= 2018 NCAA Men's Soccer All-Americans =

An All-American team is an honorary sports team composed of the best amateur players of a specific season for each team position—who in turn are given the honorific "All-America" and typically referred to as "All-American athletes", or simply "All-Americans". Although the honorees generally do not compete together as a unit, the term is used in U.S. team sports to refer to players who are selected by members of the national media. Walter Camp selected the first All-America team in the early days of American football in 1889. The 2018 NCAA Men's Soccer All-Americans are honorary lists that include All-American selections from the United Soccer Coaches (USC), Top Drawer Soccer (TDS), Soccer America (TSN), and College Soccer News for the 2018 NCAA Division I men's soccer season. All selectors choose at least a first, second, and third 11-man team.

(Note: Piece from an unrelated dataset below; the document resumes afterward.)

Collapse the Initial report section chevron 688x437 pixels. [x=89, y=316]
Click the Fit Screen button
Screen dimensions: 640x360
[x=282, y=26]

Although the aforementioned lists are used to determine consensus honors, there are numerous other All-American lists. The three finalists for the Hermann Trophy are described as Hermann All-Americans. The ten finalists for the Senior CLASS Award are described as Senior All-Americans. Other All-American lists include those determined by Hero Sports and many others. The scholar-athletes selected by College Sports Information Directors of America (CoSIDA) are termed Academic All-Americans.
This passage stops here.